- **Exercise objective**: Read the material below and tally how many lines hold the word "price", giving the number and nothing else.

- **Data provided**:
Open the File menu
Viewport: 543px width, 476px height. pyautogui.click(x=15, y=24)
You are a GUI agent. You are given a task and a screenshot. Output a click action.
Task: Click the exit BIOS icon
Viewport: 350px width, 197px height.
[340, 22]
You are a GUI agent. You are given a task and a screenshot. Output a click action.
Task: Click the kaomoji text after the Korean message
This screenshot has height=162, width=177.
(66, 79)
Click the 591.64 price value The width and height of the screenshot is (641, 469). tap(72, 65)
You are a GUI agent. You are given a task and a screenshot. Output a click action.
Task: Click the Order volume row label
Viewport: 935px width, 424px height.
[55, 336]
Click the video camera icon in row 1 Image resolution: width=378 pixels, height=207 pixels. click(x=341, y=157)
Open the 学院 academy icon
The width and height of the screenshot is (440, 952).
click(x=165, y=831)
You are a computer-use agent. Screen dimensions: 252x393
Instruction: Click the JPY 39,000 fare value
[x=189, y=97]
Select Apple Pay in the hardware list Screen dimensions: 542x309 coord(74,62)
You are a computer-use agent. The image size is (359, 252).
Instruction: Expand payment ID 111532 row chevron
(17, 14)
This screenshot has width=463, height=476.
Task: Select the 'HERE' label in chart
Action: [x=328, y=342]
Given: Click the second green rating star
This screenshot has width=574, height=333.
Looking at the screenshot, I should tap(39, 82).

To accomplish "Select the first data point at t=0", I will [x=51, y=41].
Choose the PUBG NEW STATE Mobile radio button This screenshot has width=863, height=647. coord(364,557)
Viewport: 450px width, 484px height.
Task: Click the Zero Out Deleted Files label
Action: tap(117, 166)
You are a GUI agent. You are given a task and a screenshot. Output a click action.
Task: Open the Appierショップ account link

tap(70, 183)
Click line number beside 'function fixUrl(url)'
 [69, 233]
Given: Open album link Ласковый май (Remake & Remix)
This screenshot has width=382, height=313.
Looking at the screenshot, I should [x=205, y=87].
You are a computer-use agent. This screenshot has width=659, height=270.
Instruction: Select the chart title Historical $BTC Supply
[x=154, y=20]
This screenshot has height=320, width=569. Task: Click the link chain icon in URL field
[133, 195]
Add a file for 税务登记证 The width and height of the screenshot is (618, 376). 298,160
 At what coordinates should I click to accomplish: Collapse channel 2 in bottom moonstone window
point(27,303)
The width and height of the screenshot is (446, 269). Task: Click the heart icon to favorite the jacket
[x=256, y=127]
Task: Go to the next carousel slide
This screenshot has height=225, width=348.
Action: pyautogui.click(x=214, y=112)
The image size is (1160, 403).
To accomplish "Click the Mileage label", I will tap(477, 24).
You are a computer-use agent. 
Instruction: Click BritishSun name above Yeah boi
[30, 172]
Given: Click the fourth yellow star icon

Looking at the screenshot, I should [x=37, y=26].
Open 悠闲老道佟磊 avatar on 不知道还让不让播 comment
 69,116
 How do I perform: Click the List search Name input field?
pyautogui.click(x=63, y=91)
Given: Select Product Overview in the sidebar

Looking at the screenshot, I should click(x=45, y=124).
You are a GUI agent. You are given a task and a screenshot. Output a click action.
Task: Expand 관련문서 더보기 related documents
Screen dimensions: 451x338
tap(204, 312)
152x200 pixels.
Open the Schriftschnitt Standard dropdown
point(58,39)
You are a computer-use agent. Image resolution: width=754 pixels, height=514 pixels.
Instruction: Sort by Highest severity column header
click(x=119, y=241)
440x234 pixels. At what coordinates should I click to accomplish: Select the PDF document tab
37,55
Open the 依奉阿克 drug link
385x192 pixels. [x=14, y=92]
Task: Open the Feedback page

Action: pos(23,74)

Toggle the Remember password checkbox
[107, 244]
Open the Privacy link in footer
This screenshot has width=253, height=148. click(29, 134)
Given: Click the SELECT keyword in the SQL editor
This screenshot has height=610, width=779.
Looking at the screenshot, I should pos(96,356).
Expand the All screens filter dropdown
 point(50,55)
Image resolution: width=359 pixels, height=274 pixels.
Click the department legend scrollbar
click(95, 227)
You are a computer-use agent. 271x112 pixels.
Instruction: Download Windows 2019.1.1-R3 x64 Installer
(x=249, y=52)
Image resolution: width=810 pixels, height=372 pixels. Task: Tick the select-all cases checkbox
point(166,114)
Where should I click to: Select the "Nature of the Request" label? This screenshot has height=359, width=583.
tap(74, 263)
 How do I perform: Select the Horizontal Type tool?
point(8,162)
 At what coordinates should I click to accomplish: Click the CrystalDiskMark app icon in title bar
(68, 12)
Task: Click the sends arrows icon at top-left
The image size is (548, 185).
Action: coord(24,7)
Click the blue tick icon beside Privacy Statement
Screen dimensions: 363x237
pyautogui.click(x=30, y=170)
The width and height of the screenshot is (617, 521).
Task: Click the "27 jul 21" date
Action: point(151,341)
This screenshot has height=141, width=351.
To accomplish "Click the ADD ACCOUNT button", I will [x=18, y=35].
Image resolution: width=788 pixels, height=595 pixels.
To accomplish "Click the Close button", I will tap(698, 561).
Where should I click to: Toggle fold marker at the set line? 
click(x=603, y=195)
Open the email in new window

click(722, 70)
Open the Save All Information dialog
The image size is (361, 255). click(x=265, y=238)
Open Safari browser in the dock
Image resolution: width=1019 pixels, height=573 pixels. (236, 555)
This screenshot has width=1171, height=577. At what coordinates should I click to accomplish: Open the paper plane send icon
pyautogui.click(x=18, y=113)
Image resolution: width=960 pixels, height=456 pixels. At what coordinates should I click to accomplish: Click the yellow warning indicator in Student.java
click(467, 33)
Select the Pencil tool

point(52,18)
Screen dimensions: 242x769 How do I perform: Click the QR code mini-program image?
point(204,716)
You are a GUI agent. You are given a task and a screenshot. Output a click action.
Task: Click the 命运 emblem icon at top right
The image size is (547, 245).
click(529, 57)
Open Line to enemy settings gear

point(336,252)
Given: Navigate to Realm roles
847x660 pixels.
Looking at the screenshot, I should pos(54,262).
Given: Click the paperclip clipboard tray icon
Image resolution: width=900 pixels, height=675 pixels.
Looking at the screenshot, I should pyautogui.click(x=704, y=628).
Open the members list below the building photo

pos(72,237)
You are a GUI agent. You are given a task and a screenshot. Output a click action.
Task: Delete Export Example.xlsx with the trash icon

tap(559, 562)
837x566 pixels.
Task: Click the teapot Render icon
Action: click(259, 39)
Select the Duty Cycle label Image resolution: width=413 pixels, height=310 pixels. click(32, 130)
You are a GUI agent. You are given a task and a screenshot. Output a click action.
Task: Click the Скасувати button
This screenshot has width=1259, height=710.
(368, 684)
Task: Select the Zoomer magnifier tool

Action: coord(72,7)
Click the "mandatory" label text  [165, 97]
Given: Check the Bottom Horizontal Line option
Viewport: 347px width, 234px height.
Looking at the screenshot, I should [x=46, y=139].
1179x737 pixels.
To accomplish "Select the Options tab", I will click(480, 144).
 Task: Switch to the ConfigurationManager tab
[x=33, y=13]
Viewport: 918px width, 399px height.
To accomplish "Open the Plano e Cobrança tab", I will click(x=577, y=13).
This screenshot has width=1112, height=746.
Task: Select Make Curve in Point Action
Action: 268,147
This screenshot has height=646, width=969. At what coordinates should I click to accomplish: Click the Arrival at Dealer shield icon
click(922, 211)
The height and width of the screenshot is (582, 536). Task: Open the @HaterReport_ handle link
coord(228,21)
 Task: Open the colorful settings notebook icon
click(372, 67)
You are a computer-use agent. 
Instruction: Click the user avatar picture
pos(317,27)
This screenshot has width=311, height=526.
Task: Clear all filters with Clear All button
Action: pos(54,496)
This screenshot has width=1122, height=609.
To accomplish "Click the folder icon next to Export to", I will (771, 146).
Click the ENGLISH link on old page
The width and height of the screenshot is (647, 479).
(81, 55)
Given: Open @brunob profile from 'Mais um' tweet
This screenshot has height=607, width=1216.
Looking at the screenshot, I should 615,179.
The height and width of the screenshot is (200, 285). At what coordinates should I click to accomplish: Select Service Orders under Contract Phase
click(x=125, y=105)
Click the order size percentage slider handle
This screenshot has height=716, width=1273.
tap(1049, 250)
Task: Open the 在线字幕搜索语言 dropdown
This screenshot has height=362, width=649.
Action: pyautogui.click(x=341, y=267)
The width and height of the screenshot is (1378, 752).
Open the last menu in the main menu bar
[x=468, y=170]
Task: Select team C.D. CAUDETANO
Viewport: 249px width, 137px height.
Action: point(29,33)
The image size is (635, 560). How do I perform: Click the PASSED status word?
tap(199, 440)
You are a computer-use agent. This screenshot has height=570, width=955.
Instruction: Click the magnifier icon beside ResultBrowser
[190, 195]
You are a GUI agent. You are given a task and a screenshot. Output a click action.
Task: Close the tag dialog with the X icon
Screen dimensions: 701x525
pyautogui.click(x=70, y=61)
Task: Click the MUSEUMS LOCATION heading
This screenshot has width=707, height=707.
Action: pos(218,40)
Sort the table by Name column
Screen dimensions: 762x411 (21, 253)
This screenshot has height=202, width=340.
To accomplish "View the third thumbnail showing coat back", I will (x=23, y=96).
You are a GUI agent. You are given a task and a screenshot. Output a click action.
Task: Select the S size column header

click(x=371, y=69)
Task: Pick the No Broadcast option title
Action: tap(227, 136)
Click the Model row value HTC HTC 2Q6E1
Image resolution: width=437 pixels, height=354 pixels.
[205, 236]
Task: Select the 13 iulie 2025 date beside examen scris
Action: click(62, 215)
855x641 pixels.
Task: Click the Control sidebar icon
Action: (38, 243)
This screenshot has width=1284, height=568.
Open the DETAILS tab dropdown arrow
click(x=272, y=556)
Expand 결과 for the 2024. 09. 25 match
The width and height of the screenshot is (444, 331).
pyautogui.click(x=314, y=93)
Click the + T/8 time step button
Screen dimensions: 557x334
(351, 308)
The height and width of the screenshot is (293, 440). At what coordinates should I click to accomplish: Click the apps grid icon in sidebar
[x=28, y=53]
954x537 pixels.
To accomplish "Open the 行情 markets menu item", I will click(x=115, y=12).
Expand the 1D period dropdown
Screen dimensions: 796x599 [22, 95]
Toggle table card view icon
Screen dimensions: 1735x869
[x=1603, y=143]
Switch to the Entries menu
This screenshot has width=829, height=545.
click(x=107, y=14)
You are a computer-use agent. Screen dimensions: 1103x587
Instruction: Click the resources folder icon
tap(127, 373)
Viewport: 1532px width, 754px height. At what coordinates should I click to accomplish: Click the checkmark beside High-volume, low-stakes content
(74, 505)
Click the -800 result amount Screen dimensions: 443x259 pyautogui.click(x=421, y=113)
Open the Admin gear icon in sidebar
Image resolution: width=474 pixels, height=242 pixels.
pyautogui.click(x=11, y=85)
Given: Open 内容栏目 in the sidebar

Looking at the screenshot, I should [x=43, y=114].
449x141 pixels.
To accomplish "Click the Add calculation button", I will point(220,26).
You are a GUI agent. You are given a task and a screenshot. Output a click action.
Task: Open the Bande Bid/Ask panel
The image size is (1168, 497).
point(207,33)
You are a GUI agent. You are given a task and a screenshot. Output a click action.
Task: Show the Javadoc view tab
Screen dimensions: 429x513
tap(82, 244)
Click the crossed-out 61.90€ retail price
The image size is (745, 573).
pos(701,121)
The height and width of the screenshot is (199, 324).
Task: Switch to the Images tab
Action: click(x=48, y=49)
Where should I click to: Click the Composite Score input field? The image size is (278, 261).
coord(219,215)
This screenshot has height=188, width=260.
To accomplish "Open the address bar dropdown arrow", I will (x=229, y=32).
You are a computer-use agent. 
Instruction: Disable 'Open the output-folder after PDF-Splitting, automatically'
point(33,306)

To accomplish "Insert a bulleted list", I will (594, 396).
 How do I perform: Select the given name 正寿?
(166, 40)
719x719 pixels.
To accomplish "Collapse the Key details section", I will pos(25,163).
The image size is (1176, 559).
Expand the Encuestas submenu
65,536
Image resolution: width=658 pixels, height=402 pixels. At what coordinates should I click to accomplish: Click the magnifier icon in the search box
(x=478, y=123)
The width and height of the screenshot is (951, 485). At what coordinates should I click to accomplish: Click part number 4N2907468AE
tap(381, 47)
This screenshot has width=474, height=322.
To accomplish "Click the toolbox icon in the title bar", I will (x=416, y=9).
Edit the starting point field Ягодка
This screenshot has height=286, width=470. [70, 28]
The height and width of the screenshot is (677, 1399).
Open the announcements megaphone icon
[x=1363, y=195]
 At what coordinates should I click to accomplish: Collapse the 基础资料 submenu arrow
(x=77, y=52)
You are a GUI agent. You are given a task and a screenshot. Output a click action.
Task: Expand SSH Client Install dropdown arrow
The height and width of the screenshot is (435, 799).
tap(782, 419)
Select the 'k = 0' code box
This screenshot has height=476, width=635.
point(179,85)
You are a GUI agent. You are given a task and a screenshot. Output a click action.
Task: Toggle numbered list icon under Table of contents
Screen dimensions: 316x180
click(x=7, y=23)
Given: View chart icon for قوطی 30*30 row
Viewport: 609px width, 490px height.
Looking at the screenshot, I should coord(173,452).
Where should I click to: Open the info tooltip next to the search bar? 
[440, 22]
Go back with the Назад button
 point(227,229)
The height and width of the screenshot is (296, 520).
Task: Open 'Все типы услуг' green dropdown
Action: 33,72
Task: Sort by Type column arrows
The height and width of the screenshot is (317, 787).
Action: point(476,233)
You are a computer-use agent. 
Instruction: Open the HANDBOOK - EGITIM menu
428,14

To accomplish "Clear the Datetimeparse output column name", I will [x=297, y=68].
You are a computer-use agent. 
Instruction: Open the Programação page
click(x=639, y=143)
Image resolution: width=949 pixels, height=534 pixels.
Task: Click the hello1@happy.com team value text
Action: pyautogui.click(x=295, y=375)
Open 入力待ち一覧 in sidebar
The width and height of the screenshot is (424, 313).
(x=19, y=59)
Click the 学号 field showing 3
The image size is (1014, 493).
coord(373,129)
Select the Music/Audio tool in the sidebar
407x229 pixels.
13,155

- **Written solution**: 2